Elle vivait sobrement, comme beaucoup de gens des campagnes de sa génération, qui vivaient avec de petites retraites et que le souvenir des privations des guerres rendait prudents et économes. On consommait ce qu e le jardin et les arbres fruitiers produisaient. Le pain rassis devenait du pain perdu, le vin éventé remplissait le vinaigrier et les épluchures nourrissaient les poules ou finissaient au compost. Pas grand chose ne se perdait, on transformait, reprisait, réparait.Vivre de peu ne veut pas dire vivre mal, ma grand-mère menait une vie simple et sereine, sans jalousie ni frustration par rapport à ceux qui avaient plus.
Quand il lui fallait du lait et les fromages, elle nous emmenait  à la ferme du Sermet, grosse bâtisse multiséculaire, rasée dans les années 80 pour faire place à un lotissement. On partait pour une ballade joyeuse, ramassant en chemin selon les saisons,des mures, des noix ou  des jeunes pousses de pissenlit dont notre grand mère faisait de délicieuses salades. Ah, la ferme, que de souvenirs ! Remplir l'abreuvoir des vaches, boire du lait encore chaud, faire coulisser les paniers à fromage suspendus sous le toit de la grange ou improviser une petite bagarre dans le foin odorant..La vie des paysans était âpre, mais pour nous, la ferme était  un merveilleux terrain de jeu et d 'apprentissage.

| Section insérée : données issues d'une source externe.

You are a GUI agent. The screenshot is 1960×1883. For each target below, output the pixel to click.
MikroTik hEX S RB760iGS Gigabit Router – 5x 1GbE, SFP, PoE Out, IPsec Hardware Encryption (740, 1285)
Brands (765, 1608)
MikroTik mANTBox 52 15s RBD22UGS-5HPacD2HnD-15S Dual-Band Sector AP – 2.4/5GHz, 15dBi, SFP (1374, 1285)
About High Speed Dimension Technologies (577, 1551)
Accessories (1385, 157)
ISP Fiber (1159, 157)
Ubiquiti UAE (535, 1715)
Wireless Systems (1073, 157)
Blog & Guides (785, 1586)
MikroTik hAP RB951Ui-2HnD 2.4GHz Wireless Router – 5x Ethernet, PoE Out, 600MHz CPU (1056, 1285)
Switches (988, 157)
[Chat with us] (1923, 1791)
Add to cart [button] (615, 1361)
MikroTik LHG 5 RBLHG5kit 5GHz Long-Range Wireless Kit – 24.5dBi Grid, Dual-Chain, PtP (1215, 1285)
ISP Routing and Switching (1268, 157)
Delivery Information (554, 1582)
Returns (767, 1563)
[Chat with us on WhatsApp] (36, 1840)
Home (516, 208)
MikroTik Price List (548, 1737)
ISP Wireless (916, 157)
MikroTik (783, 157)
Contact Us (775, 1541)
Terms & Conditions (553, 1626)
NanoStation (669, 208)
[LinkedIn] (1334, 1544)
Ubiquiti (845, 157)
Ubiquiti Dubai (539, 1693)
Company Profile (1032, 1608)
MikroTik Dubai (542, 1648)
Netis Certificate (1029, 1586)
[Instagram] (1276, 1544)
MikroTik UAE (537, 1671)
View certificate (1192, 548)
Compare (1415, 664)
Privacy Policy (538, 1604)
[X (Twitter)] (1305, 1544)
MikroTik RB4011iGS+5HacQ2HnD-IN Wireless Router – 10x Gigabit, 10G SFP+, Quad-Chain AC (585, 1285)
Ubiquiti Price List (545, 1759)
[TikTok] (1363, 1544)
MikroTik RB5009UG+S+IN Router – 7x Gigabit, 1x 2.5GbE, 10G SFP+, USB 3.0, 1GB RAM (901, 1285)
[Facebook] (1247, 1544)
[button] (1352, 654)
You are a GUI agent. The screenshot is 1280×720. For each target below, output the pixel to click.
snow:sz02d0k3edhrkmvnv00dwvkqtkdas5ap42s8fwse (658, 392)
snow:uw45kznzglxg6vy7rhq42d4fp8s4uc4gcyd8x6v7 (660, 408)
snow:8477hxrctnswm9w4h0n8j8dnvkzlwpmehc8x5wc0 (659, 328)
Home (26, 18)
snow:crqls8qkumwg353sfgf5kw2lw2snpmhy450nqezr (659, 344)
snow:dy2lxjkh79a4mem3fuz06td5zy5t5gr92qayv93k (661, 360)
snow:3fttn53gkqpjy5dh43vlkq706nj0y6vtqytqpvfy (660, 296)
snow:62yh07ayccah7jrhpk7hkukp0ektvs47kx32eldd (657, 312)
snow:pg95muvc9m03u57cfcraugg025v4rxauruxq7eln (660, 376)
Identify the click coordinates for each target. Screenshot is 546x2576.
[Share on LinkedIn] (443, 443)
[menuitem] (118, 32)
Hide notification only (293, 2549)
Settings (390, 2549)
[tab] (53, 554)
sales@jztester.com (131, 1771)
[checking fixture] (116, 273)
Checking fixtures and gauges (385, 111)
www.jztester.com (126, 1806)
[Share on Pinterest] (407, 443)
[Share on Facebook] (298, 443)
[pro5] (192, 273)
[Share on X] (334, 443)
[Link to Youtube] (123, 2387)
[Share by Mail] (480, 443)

Quand nous fûmes un peu plus grands, mes cousins et moi primes l'habitude de partir en « exploration » les mercredi après-midi. Notre grand-mère nous préparait un casse croûte de pain, de pâte de coing et de fromage qu'on fourrait dans les sac à dos. Dans les gourdes, nous emportions l'eau parfumée d'un peu d'Antésite. A travers les prés et les bois, le long des ruisseaux et des chemins de terre, nos expéditions nous menaient dans les anciennes carrières de pierre, à la grotte de l'Ermite, à la cascade saut de l'Ane ou encore au château du Temple. La seule consigne que nous avions, c'était de rentrer avant la nuit.
Le soir, une bonne grosse soupe de légumes, une omelette au lard et une pomme au four remplissaient nos ventres affamés. Les nuits d'hiver, à l’heure du coucher, les chambres étaient froides et elle nous apportait une bouillotte pour nous réchauffer dans les draps humides.

 Elle vécut seule dans sa maison pendant près de trente cinq ans, quasiment autonome jusqu'au bout, même si elle nous faisait parfois quelques frayeurs. Je me souviens d'une fois notamment où je discutais devant sa maison avec mon père lorsqu'on entendit comme un gros pétard exploser, qui secoua violemment la porte. A peine avions nous eu le temps de réaliser ce qui se passait que ma grand-mère apparut titubant sur le seuil, l'air ahuri, quelques cheveux encore fumants sur les tempes et une allumette dans la main. Fou rire inextinguible à cette vision digne d'un dessin animé, sauf que Jeanne avait failli pour le coup se faire sauter la tête en s'obstinant à vouloir allumer son four à gaz...
Mais le plus souvent, je te revois , ma chère grand mère, dans les situations du quotidien, arrosant le potager ton chapeau de paille sur la tête, préparant les confitures ou tricotant près du poêle, ton regard bienveillant posé sur nos visages d'enfant. Images qu'on croit anodines et éphémères et qui sont en fait immensément précieuses et éternelles.

« Je suis arrivée à un âge, me dit elle un jour, où on connaît plus de morts que de vivants ». C'était peu avant que je ne parte vivre aux Etats-Unis et je pressentais alors que je ne la reverrais pas dans ce monde. Elle s' est éteinte doucement un soir d'octobre 2000, comme une chandelle qui n'a plus rien à brûler.